Electrochemical capacitors, also called supercapacitors or ultracapacitors, are energy storage devices which can store more energy than traditional capacitors and discharge this energy at higher rates than rechargeable batteries. In addition, the cycle life of electrochemical capacitors should far exceed that of a battery system. Ultracapacitors are attractive for potential applications in emerging technology areas that require electric power in the form of pulses. Examples of such applications include digital communication devices that require power pulses in the millisecond range, and traction power systems in an electric vehicle where the high power demand can last for seconds up to minutes.
Battery performance and cycle life deteriorate severely with increasing power demand. A capacitor-battery combination has been proposed where the capacitor handles the peak power and the battery provides the sustained load between pulses. Such a hybrid power system can apparently improve the overall power performance and extend battery cycle life without increase in size or weight of the system.

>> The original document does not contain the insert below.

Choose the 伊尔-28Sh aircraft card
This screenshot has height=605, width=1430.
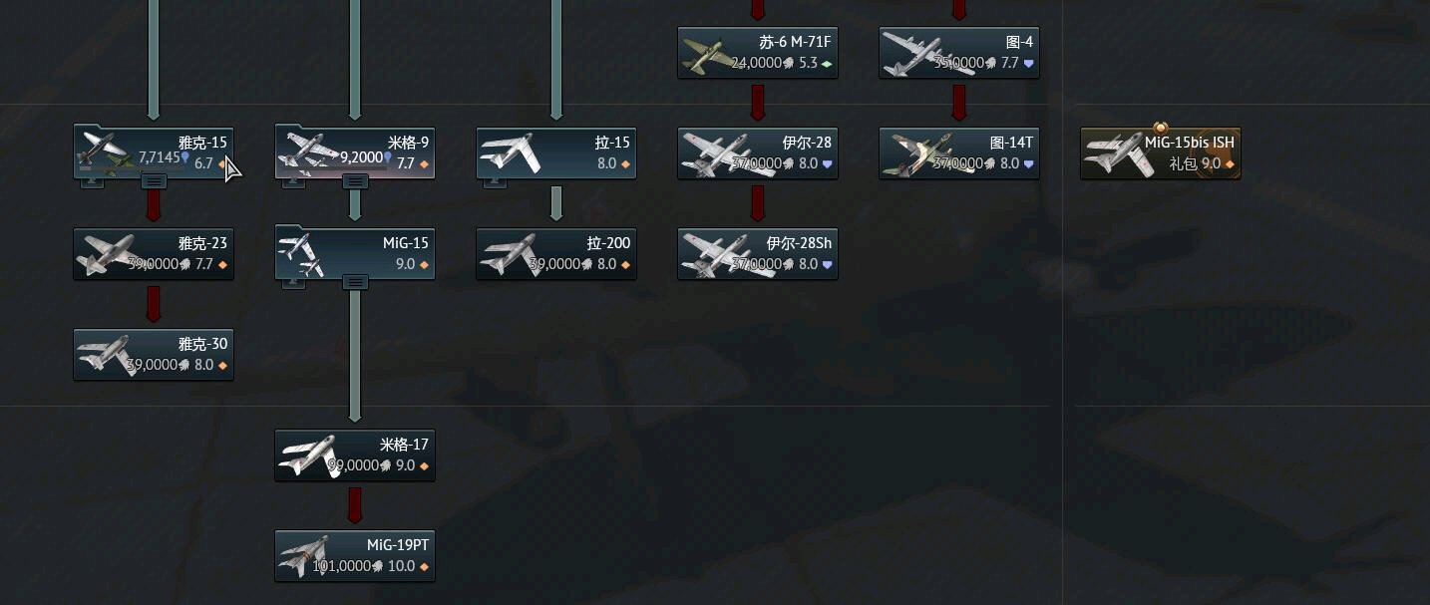pos(758,254)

An ultracapacitor is basically the same as a battery in terms of general design, the difference being that the nature of charge storage in the electrode active material is capacitive, i.e., the charge and discharge processes involve only the movement of electronic charge through the solid electronic phase and ionic movement through the solution phase. Energy densities of ultracapacitors are much higher than those of conventional capacitors, but typically lower than those of advanced batteries. However, compared to batteries, higher power densities and longer cycle life have been either demonstrated or projected. These latter advantages of ultracapacitors over batteries are achievable because no rate-determining and life-limiting phase transformations take place at the electrode/electrolyte interface.
The dominant ultracapacitor technology has been based on double-layer type charging at high surface area carbon electrodes, where a capacitor is formed at the carbon/electrolyte interface by electronic charging of the carbon surface with counter-ions in the solution phase migrating to the carbon in order to counterbalance that charge.

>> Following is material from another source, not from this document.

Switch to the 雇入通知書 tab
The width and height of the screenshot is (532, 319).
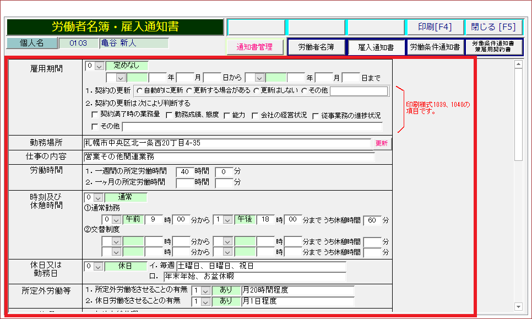[x=376, y=47]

Conducting polymers have been investigated for use in ultracapacitors. Higher energy densities can be achieved because charging occurs through the volume of the active polymer material rather than just at the outer surface. When a conducting polymer is being p-doped (positively charged), electrons leave the polymer backbone generating an excess of positive charge; anions from the electrolyte solution migrate into the polymer matrices to counter the positive charge. In the case of n-doping of conducting polymers, the polymer backbone becomes negatively charged by the addition of electrons from the external circuit; cations enter the polymer matrices from solution to balance the negative charge.
An object of the present invention is to provide an ultracapacitor that is compact and lightweight. The present invention also provides methods of electrode fabrication, cell assembly and packaging.
Various objects, advantages and novel features of the invention will be set forth in part in the description which follows, and in part will become apparent to those skilled in the art upon examination of the following or may be learned by practice of the invention. The objects and advantages of the invention may be realized and attained by means of the instrumentalities and combinations particularly pointed out in the appended claims.
In accordance with the purposes of the present invention, as embodied and broadly described herein, the present invention includes a sealed ultracapacitor assembly. First and second electrodes are formed of first and second conducting polymers electrodeposited on porous carbon paper substrates, where the first and second electrodes each define first and second exterior surfaces and first and second opposing surfaces. First and second current collector plates are bonded to the first and second exterior surfaces, respectively. A porous membrane separates the first and second opposing surfaces, with a liquid electrolyte impregnating the porous membrane. A gasket formed of a thermoplastic material surrounds the first and second electrodes and seals between the first and second current collector plates for containing the liquid electrolyte.
In another characterization of the invention, a method is presented for forming a sealed ultracapacitor. First and second carbon disk electrodes are bonded on first and second current collector plates, respectively, and conducting polymer active material is electrodeposited onto the first and second carbon paper disk electrodes to produce first and second capacitor electrodes. First and second gasket seal rings are bonded to the first and second current collectors. A porous separator is sealed to the first gasket seal ring to cover the polymer active material on the first capacitor electrode. A first electrolyte fill tube is inserted between the separator and the first gasket seal ring on the first capacitor electrode. The second gasket seal ring is aligned facing the first gasket seal ring and a second electrolyte fill tube is inserted between the first and second gasket seal rings. The first and second gasket seal rings are then bonded together. A liquid is introduced through the first electrolyte fill tube while drawing a vacuum on the second electrolyte fill tube to impregnate the porous separator with the electrolyte. The first and second electrolyte fill tubes are then sealed to form the sealed ultracapacitor.